Targeted Cancer Therapies: A New Paradigm

October 25, 2022

Researchers continue to make breakthroughs and discoveries on the causes and treatments for cancer. One of these breakthroughs is based on current knowledge of the DNA changes and proteins that power cancer and the idea that cancer treatment can be designed to target those proteins.

This focused treatment is known as targeted therapy or precision or personalized medicine. That’s because this treatment does precisely what its name suggests: It is a specifically made treatment that targets specific proteins or other substances that control how cancer cells grow, divide, and spread. Targeted therapy is different for each cancer and can even be different for two people battling the same type of cancer because not all cancer cells are the same.

What You Need to Know About Targeted Therapies

There are a few different types of targeted therapy, but the two most common are:

  • Small-molecule drugs that are minute enough to enter cancer cells to locate and pursue targets that are within the cells.
  • Monoclonal antibodies, also known as therapeutic antibodies, that are designed and produced in a lab to fight cancer cells.

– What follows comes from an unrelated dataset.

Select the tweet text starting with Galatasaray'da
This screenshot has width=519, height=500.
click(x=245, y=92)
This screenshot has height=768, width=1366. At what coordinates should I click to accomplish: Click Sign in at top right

Through research, doctors have learned that the environment that starts, grows, and allows cancer to thrive can be as individualized as the person with cancer. Therefore, if targeted therapy is a potential treatment option, a patient will undergo biomarker testing, which tests cancer for potential targets for treatment. During testing, doctors look for the specific genetic elements that are helping a tumor grow and change, which will be the drug’s target. Ideally, the target is a protein or substance that is in a cancer cell but not in healthy cells.

Targeted therapy differs from chemotherapy because it targets only cancer cells. A few ways targeted therapy helps fight cancer include:

  • Stops cancer cells from growing and dividing
  • Sends cell-destroying drugs to cancer cells
  • Boosts the immune system to kill cancer cells
  • Cause death of cancer cells

Side Effects of Targeted Therapies

Potential side effects of targeted therapy can vary due to differences in treatment and a patient’s reaction. A doctor can usually prescribe medicines to help prevent or treat side effects. The most common side effects include:

  • Diarrhea
  • Liver Problems
  • Issues with blood clotting and wound healing
  • Fatigue
  • High blood pressure
  • Mouth sores
  • Loss of hair color
  • Skin problems, like a rash or dry skin

Most side effects disappear once treatment has been completed.

There are instances where the cancer cells can become resistant to targeted therapy. This is likely due to the make-up of the target changing or cancer finding a new way to grow. This is partially why targeted therapy is combined with other treatments like surgery, radiation, chemotherapy, hormone therapy, or immunotherapy.

What You Need to Ask Your Doctor About Targeted Therapies

Targeted therapy is not currently available for all types of cancer. However, this is a fast-moving area of research, with many new targeted therapies currently being studied in clinical trials. Some cancers that may have targeted therapy treatment available are:

  • Breast cancer
  • Chronic myeloid leukemia (CML)
  • Colorectal cancer
  • Lung cancer
  • Lymphoma
  • Melanoma

In the event you, or a loved one, are diagnosed with cancer and targeted therapy is recommended as part of the treatment plan, below are some questions to ask so that you can feel secure in your medical care:

  • What type of targeted therapy is being recommended?
  • Why is targeted therapy being recommended?
  • What other treatments are included in my cancer treatment plan, and how will they interact with one another?
  • How will the targeted therapy be administered?
  • What is the frequency of treatment?
  • How long will I need to receive treatment?
  • How will this treatment affect my daily life?
  • What is the goal for this treatment?
  • How will we know that the treatment is working?
  • Will I need any tests done before, during, or after treatment?
  • What are the potential side effects of targeted therapy, and how will they be treated?
  • Whom do I contact if I have more questions about my treatment plan?